El Pulpo smiled. X pictured blowing the top of his skull off with a squeeze of the trigger, but the fleeting satisfaction of taking his revenge wasn’t worth his friends’ lives.
“Lower your gun,” Imulah said. “Join us. You don’t have to die. I’ve met others like you, on expeditions where we plucked survivors out of hell holes. El Pulpo wasn’t always the commander and king of these people. They rescued him many years ago, from Ascension, an island in the middle of the Atlantic Ocean, when he was just a child. His ancestors were English.”
Had X heard correctly? El Pulpo wasn’t born here and was the descendant of people that lived on an airship?
Not that it mattered now. Not really.
X looked at the other Hell Divers and his dog with sadness. Joining the Cazadores meant enslavement.
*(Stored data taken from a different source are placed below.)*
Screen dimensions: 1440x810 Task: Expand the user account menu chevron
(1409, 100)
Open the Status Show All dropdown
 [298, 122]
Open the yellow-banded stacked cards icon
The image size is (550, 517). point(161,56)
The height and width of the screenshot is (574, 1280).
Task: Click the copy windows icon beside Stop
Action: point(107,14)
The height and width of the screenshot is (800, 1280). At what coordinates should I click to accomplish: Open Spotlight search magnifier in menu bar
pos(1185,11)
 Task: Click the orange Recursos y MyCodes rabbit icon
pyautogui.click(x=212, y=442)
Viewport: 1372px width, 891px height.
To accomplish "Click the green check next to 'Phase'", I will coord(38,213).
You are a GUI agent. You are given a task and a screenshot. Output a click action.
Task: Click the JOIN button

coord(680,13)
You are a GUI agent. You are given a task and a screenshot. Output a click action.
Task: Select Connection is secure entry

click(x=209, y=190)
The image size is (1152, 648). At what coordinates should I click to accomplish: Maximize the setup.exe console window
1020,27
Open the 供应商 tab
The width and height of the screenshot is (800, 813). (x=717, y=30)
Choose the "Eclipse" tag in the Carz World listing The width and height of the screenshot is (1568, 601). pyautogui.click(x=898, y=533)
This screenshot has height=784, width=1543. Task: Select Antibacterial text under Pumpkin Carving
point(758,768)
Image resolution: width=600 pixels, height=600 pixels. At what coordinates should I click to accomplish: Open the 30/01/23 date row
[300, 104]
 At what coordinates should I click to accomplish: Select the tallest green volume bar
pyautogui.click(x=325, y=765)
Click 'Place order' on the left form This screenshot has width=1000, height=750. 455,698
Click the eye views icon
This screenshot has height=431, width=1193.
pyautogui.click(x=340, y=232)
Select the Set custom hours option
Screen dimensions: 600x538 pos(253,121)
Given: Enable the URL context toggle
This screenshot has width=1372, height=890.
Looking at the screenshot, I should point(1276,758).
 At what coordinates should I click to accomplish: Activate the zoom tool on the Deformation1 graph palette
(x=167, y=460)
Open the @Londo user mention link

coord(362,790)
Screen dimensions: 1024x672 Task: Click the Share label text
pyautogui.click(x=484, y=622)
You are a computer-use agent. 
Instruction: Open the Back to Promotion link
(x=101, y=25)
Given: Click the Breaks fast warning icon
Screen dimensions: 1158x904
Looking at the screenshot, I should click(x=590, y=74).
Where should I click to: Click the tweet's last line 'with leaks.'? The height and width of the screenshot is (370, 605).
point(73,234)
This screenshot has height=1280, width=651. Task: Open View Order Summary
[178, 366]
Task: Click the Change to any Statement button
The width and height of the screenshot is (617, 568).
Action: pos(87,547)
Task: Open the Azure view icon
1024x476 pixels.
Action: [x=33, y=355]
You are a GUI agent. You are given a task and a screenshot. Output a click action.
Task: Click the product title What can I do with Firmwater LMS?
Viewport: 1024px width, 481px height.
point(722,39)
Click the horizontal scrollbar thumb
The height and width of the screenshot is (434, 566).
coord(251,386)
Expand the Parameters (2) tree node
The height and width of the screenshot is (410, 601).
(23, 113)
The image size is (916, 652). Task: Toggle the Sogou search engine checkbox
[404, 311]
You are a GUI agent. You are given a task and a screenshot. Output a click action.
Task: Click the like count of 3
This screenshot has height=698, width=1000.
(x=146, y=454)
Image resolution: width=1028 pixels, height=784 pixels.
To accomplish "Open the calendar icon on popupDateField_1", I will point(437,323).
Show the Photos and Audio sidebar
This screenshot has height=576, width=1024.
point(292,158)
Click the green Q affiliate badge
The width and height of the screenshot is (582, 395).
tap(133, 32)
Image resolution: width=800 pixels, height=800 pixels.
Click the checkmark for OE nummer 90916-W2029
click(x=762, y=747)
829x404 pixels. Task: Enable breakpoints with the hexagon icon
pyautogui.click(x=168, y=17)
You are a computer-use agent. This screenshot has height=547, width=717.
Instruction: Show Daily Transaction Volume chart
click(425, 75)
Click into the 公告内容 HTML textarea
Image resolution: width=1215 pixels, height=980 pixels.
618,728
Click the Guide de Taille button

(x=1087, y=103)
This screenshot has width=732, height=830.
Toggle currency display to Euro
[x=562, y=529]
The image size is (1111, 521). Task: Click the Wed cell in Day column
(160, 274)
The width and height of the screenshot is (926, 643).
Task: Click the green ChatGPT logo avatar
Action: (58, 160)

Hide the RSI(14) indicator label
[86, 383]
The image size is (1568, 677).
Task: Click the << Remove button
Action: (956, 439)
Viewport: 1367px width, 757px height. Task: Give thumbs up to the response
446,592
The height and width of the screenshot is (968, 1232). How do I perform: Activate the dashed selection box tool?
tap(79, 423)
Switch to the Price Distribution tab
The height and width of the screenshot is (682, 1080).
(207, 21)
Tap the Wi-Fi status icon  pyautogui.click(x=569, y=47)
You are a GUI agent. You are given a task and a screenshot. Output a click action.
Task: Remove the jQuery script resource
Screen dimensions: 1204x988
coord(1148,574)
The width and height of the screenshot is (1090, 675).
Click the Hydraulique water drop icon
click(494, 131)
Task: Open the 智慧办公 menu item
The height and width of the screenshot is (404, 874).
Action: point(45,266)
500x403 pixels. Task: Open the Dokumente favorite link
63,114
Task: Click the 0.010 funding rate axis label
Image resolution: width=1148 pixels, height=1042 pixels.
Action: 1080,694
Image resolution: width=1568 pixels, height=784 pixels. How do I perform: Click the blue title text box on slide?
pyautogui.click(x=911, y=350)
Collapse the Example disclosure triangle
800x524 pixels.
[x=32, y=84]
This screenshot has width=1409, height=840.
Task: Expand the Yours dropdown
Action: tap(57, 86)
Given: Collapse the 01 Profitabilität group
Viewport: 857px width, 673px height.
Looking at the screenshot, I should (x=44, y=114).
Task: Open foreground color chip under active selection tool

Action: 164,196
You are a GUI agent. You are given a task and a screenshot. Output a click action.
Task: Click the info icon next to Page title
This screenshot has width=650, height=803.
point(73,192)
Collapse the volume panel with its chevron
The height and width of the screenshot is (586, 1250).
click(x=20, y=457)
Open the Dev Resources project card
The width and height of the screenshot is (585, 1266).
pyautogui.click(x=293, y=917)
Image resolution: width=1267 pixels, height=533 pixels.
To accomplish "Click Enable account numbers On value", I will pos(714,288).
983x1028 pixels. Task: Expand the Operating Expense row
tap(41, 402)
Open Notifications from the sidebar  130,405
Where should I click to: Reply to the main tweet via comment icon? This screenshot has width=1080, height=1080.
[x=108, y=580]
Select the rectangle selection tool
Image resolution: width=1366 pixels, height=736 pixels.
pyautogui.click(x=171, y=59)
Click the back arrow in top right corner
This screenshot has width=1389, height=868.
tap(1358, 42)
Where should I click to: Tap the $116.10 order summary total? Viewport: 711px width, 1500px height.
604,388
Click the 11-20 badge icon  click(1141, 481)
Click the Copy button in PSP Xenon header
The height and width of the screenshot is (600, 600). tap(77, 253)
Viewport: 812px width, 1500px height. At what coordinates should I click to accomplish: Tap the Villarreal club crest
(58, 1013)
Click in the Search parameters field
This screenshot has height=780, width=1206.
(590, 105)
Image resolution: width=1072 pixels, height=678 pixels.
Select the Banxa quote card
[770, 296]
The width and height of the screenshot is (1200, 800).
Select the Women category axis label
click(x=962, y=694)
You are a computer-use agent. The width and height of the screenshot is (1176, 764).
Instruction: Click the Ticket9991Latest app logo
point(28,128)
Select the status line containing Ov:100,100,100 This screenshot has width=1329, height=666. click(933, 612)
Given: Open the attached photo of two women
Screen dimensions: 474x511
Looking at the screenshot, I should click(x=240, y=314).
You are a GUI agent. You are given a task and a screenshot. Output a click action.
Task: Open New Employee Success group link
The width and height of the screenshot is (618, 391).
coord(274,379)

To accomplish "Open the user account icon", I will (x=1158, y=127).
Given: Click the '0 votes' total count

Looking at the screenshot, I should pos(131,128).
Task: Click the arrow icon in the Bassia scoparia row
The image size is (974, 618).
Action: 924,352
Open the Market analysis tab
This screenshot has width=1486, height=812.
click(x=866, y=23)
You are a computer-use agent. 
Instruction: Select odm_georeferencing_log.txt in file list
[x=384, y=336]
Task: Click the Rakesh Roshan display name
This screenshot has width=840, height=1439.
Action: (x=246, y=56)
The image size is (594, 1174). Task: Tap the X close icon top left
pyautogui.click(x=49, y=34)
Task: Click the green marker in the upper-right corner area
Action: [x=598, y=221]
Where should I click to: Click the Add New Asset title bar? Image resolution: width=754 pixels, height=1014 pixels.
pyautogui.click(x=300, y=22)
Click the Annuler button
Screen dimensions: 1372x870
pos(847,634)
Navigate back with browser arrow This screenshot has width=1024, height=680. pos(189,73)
It meant losing their humanity.
But it also meant life.
Just as he was about to lower the gun, one of the guards thrust his spear into the boy’s chest, impaling him and plucking him away, leaving X exposed.
“No!” el Pulpo yelled, his gravelly voice barely audible over X’s gunshots.
Three neat holes appeared in the warrior’s armor, leaking blood like a punctured water bag. The man crashed to the dirt, choking and gurgling next to the dying boy.
A moment of uncertainty passed, the warriors looking at one another or at X, not knowing what to do. Even their king, who had walked several steps, stood still as if waiting to see what might happen next.
X made the choice simple by raking the submachine gun back and forth across the ranks of Cazador soldiers.
The close phalanx of armored bodies made it easy to cut them down, and difficult for the armed warriors surrounding el Pulpo to take a shot without killing their comrades. They all aimed their weapons, but none fired.
“Leave him alone!” Magnolia shouted.
A man hurled his spear, but X moved just in time, the blade cutting the air where his neck had been. He shot down two more soldiers behind him, and a spearman who lunged from the side.
The tip cut into his shoulder, and another nicked the skin over his ribs. Without his Hell Divers armor, he was vulnerable to their archaic weapons.
X smashed another soldier in the face with the butt of the submachine gun and grabbed the dropped spear in midair. Swinging it in a wide arc, he hamstrung one man and disemboweled another, forcing the others back.
Bringing up his submachine gun, he finished the magazine and drew the blaster from its thigh holster. The first shotgun round blew through the front of a soldier’s helmet. The second opened a gaping hole in a female warrior’s thigh. He squeezed the trigger again, firing a flare into the tattooed chest of another man, who let out a long howl of agony before his lungs melted.
X ran the next soldier’s neck through with the spear, leaving it there when he couldn’t pull it free. He fired his second shotgun shell into the belly of an axman, who dropped the weapon, severing part of his foot.
A boot to the back knocked X out of the path of a spear thrust that would have impaled him like the dead boy on the ground. Using the momentum to his advantage, he made for the gardens while a half-dozen screaming soldiers gave chase.